Sega AM2 veteran Daichi Katagiri spoke to IGN about his origins, his dual love of games & cars, working under Yu Suzuki, his involvement with series like Virtua Fighter and Daytona USA & his love of the "real-time puzzle game" Outrun famitsu.com/news/202102/09…🇯🇵
on Akira's infamous Doppo Choushitsu input: the initial plan was to give it a 2-frame input window for the negative-edge G at the end but the programmer, who was still thinking in relation to 30FPS a la VF1, said a 2-frame window would be too wide & went with 1 frame, & when...
…he had Katagiri, who was the team's best FG player, test it out, & instead of saying it was ridiculous, he was like "it's tough but I managed to do it", and so it stayed as-is
(for the uninformed, you have to press K+G & immediately release G within 1 frame to do Akira's knee)

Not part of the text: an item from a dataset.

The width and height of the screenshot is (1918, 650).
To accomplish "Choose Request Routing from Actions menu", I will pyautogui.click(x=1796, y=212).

Katagiri didn't officially work on VF1, as he was part of a team working on another game, but Yu Suzuki brought him in to give advice during devt as he was the company's best SF2 player; Katagiri expounded upon SF2's attack/block/throw triangle, the purpose of high/low blocking(>
& how VF's big floaty jumps screwed with that setup bc they made crouching-guard super advantageous, & Yu was all "but irl, if you kick a crouching dude, he's gonna get hit, right?"
the next time they played, Yu picked Sarah and Katagiri used the scrapped character Siba, and...
Kitagiri's lame crouch-blocking strat, which he was sure couldn't be beat, was losing to Sarah's new elbow-knee move, which was hitting mid—Yu had come up with a high/mid/low system in the interim, not just to fix the game system but to stay consistent with real martial arts
elements like down attacks and rising attacks also came from Yu questioning why they weren't a thing from a strict martial-arts perspective, first and foremost, and a ton of the game's systems that were considered innovative were conceived & designed along those simple lines
there's a ton of VF2 stuff in here in particular, I wish I had time to go over it…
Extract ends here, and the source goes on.